>>

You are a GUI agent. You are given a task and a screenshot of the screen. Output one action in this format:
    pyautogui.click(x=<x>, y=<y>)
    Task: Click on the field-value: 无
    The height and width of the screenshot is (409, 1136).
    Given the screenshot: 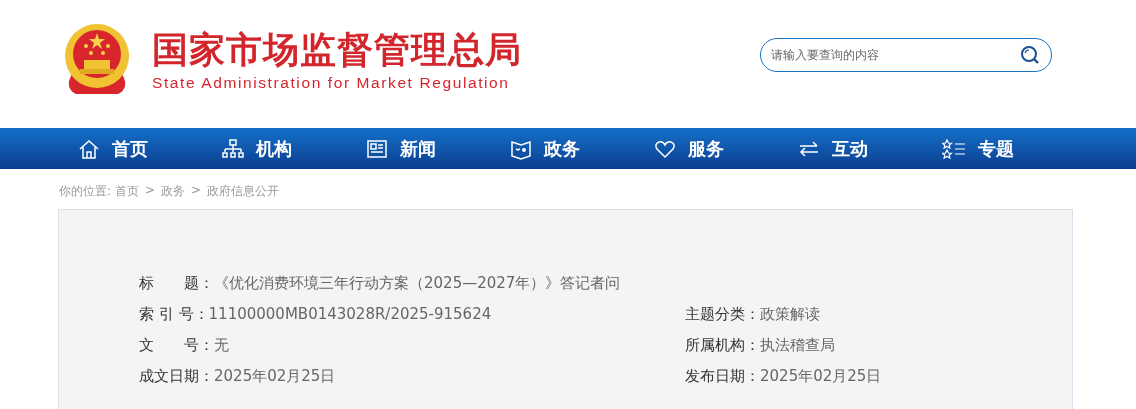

<<
>>

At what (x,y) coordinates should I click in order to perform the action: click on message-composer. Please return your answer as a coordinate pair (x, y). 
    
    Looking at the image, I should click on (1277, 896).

<<

▶ **Work required**
From the material, copy out word for word the lines beginning with the one that contains "At what (x,y)" and ending after the one that contains "Looking at the".

▶ **Task output**
At what (x,y) coordinates should I click in order to perform the action: click on message-composer. Please return your answer as a coordinate pair (x, y). 
    
    Looking at the image, I should click on (1277, 896).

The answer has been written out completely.